### The task:
Reproduce the passage of the Tennessee abortion ban text from "Sexton's comments stand" to "clarified and improved.", changing "stark contrast" to "sharp contrast".

NASHVILLE, Tenn. -- For months, Tennessee's Republican leaders have maintained that the state's abortion ban — known as one of the strictest in the U.S. — allows doctors to perform the procedure, should they need to in order to save the patient's life, even though the statute doesn't explicitly say so.
This assertion has been met with skepticism from health care experts, attorneys, Democrats and reproductive rights advocates, who counter that the law has created a dangerous, new legal landscape for those navigating pregnancy and for medical providers.
Since some isolated Republican lawmakers vouched for exceptions, this week a key legislative leader acknowledged that the skeptics had a point — and he thinks the law should be changed.
“You have all kinds of people who say: I don’t see it, can you point to it?” House Speaker Cameron Sexton said, about the statute's unclear language around exemptions, in an interview with The Associated Press. “If that's the intent, then let's clarify it. Let’s have the exemption for the life for the mother.”
Sexton's comments stand in stark contrast to the stances of Senate Speaker Randy McNally and Gov. Bill Lee, both Republicans. While all three lawmakers largely oppose abortion, Sexton is the lone, top Republican leader to concede that the ban could be clarified and improved.
These divisions have emerged as state lawmakers returned to Tennessee's capitol city this week to start the 2023 legislative session. They could represent the next front in the legal fight over when and how to make exceptions to abortion bans in states with Republican majorities.
With supermajority control, Tennessee Republicans are expected to advance a wide range of issues — from tax breaks, to harsher penalties for certain crimes, to policies that target treatment for transgender children — without much resistance. They also must grapple with a crisis inside Tennessee's Department of Children's Services, which has been flagged as failing to properly protect the state's most vulnerable children. Meanwhile, Sexton said he'll introduce legislation that would allow teachers to take up to six weeks of paid maternity and paternity leave.

### Information supplied:
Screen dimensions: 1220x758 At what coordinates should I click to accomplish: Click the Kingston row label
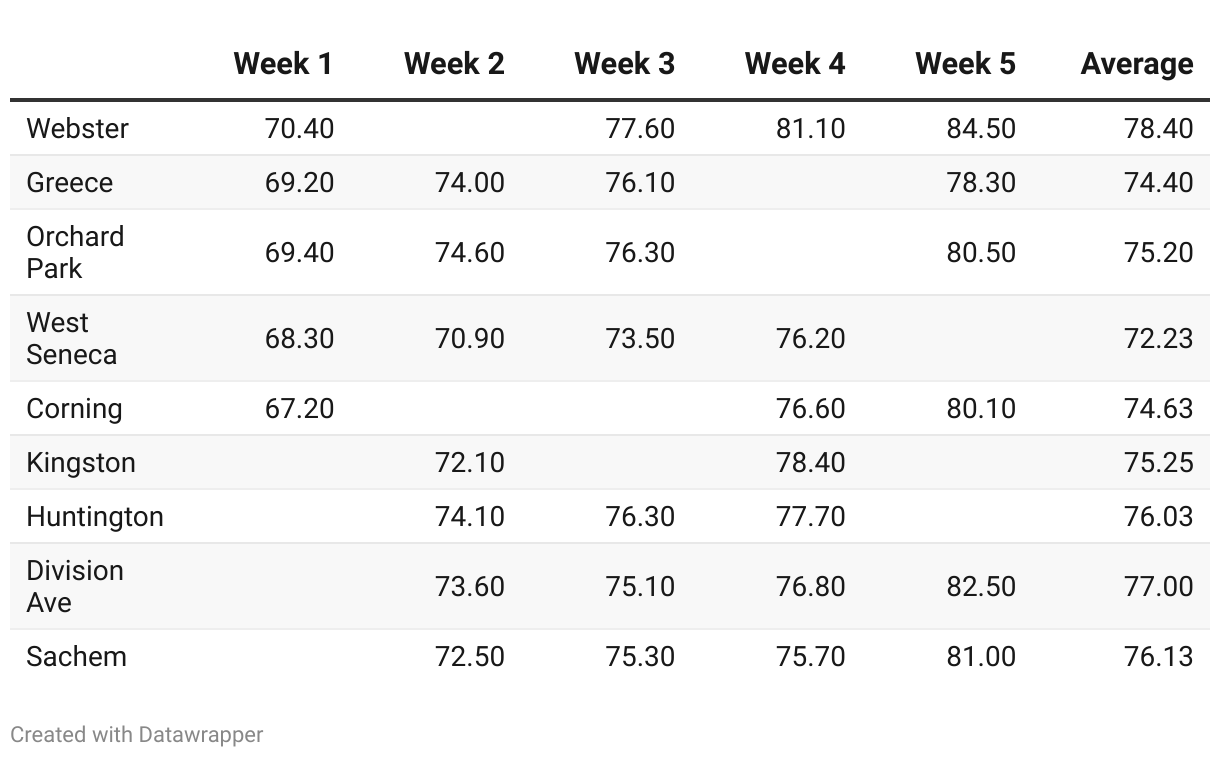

### Exercise result:
Sexton's comments stand in sharp contrast to the stances of Senate Speaker Randy McNally and Gov. Bill Lee, both Republicans. While all three lawmakers largely oppose abortion, Sexton is the lone, top Republican leader to concede that the ban could be clarified and improved.